= Document section =

Continuous Hiring: Trust….but verify (Part 2)

In the previous article in this series, we looked at the serious financial implications for early stage founders of mis-hiring a single Account Executive.
Specifically, how the typical time lag of 6 to 18 months before poor or middling performance becomes apparent can fatally damage your runway to the point where the resulting lack of commercial progress means you are unable to raise another round.

Selection failure
Despite the serious implications of mis-hiring commercial roles, the failure rate of Sales hires in early stage companies remains consistently high, with some of the most common reasons being the founder –
- Prioritised speed of hiring over thoroughness
- Outsourced much of the hiring and interview process to others
- Accepted the candidate’s (on paper) experience at face value
- Over-indexed on marquee company names on the candidate’s resume
- Was “dazzled” by the candidate’s confidence / charm / authority / air of credibility / apparent “culture fit”
- Succumbed to investor pressure to hire quickly (or to hire a specific candidate)
- Relied on “gut instinct” to make up for a lack of experience hiring commercial roles

Data collection
Putting together a Hiring Scorecard is the first step in minimising selection failure, because unlike a job description which lists the activities you want a candidate to do, a Hiring Scorecard defines what measurable outcomes a successful candidate needs to achieve, and more importantly how you want them achieved.
The how or behaviours you are looking for are critically important to define before you start meeting candidates because people whose behaviours do not fit the role, team or company ultimately fail.
A Hiring Scorecard also helps to minimise bias and subjectivity as it provides every interviewer with a clear definition of what they are required to test and a standardised way to collect and rate the data they have gathered about the candidate.

Going slow to go fast
Despite being a powerful tool to help minimise the chances of mis-hiring, the effectiveness of a Hiring Scorecard relies on it being paired with a structured interview process.

= Task requirements =
Continue the article on hiring Sales roles at early stage companies from the point where it stops.

= Items =
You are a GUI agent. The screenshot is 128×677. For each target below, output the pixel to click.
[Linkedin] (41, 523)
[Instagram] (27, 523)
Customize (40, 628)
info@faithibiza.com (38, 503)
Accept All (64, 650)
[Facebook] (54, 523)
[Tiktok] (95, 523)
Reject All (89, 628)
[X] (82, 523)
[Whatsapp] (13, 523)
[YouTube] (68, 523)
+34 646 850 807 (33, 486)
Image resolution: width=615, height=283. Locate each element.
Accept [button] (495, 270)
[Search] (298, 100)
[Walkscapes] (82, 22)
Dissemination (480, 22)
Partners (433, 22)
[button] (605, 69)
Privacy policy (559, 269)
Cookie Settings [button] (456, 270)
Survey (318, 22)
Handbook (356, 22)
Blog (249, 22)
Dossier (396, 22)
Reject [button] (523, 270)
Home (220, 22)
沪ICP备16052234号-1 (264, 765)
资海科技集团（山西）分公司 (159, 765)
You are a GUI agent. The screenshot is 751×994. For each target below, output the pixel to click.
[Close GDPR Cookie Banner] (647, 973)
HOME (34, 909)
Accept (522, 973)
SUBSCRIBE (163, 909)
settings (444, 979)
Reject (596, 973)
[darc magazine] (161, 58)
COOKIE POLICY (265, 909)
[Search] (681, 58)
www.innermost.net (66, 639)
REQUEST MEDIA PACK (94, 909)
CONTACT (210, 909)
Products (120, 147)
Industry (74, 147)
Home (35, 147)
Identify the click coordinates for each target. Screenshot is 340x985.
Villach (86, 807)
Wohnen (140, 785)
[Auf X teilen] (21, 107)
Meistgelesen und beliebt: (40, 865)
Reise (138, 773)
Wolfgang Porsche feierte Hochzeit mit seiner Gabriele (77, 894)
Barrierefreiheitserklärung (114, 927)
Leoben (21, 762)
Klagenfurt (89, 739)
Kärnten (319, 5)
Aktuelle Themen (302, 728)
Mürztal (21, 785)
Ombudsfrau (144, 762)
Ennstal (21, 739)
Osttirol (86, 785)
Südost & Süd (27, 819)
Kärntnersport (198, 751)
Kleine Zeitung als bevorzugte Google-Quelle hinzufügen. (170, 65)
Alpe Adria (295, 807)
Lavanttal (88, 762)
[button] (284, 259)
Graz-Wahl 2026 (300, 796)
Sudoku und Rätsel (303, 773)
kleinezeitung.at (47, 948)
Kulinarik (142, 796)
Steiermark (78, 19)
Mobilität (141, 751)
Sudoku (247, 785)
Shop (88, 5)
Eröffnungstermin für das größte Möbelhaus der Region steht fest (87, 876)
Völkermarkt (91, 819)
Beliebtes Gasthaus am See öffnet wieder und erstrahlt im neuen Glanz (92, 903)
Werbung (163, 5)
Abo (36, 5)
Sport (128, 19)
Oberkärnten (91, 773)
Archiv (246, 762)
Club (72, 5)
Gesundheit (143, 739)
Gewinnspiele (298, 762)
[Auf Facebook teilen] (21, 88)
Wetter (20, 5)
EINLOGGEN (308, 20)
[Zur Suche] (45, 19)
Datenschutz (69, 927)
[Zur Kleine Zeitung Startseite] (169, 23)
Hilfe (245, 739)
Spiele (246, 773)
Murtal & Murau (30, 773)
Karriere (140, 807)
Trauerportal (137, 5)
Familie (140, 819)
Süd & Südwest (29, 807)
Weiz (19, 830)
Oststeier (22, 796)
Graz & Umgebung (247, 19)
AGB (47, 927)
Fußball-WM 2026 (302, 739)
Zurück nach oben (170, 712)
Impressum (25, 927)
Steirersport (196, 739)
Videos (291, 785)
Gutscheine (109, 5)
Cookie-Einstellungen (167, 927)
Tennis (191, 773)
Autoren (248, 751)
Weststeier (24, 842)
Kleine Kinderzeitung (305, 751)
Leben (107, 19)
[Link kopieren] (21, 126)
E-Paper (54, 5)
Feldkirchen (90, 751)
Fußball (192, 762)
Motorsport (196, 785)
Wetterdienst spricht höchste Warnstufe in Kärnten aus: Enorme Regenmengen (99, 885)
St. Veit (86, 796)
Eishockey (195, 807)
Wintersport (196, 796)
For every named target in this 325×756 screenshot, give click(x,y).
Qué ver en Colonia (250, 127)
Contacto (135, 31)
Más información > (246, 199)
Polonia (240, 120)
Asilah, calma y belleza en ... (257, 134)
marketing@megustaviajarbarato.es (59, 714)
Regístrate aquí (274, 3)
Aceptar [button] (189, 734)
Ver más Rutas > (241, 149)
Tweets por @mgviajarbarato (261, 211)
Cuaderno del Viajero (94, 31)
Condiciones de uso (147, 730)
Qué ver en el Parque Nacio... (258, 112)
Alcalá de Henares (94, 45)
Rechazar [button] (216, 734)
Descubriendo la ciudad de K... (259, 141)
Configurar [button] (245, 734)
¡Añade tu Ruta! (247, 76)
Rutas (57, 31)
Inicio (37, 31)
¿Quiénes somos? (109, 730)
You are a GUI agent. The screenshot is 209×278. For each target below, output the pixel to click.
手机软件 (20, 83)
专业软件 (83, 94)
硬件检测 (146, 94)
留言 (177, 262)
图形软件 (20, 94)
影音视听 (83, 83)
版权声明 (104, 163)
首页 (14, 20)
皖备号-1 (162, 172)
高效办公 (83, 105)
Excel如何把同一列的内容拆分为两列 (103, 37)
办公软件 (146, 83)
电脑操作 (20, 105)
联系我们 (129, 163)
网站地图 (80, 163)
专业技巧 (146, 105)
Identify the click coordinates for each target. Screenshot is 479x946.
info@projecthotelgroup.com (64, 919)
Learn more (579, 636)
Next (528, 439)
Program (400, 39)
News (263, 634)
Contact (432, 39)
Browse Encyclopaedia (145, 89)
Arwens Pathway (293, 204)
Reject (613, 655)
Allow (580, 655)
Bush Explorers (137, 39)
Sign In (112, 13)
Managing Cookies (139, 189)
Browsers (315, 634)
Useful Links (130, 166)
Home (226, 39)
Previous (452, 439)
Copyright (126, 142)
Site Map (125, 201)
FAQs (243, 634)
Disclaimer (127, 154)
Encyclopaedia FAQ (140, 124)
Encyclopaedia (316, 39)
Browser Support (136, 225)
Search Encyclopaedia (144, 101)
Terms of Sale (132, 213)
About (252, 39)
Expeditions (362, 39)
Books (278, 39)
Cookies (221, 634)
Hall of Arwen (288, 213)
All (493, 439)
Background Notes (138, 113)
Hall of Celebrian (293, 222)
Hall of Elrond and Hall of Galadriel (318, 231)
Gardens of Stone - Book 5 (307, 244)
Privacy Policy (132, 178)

= Response to this task =
Early stage founders regularly trace the root cause of mis-hiring to not having put in enough time and effort to define a properly thought out interview process, opting instead for speed (which invariably involves cutting corners and an over-reliance on their or their team’s collective gut instinct).
Given the serious financial implications of mis-hiring commercial roles, spending a few days upfront putting together a Hiring Scorecard, defining how many interview stages there will be, what scorecard competencies will be tested at each stage and who will being doing the testing, not only minimises the financial risks of mis-hiring, it also saves that other rare and precious founder commodity – time.

A structured interview process
The combination of a Hiring Scorecard paired with a structured interview process allows founders to filter out unsuitable candidates much earlier in the hiring process, saving both time and effort for everyone involved.
This combination also helps introduce reliable and scalable hiring practices early, ensuring that as the company grows, hiring managers are not relying on self-taught or inconsistent approaches such as sticking with their favourite pet questions, aggressive or trick questioning, logic problems, hypothetical scenarios, irrelevant chit chat, constantly selling or any of the other myriad hiring “techniques” they may have picked up along the way.
Example: Hiring an Account Executive
For the remainder of this and the next two articles in this series we will demonstrate this combination in action by taking our example and pairing it with the following structured interview process –
- Screening stage
- Skills stage
- Career deep dive stage
- Simulated work exercise stage
- References stage
These are the minimum number of stages founders should consider if they want to ensure they are gathering the right amount of data for an Account Executive hire.
As most hiring scorecards will have anywhere between 7 to 9 different skills and behaviours to test, it is unrealistic for all of them to be meaningfully covered in a single interview.
For stage 2 in particular, founders should break down the hiring scorecard into groups of 2 to 3 competencies and assign them to different interviewers to cover in a series of competency focused interviews.
To balance thoroughness with speed, founders should conduct the first interview of stage 2 focusing exclusively on the first competency in the Account Executive hiring scorecard – the candidate’s “Track record of sales success in an early stage start-up”.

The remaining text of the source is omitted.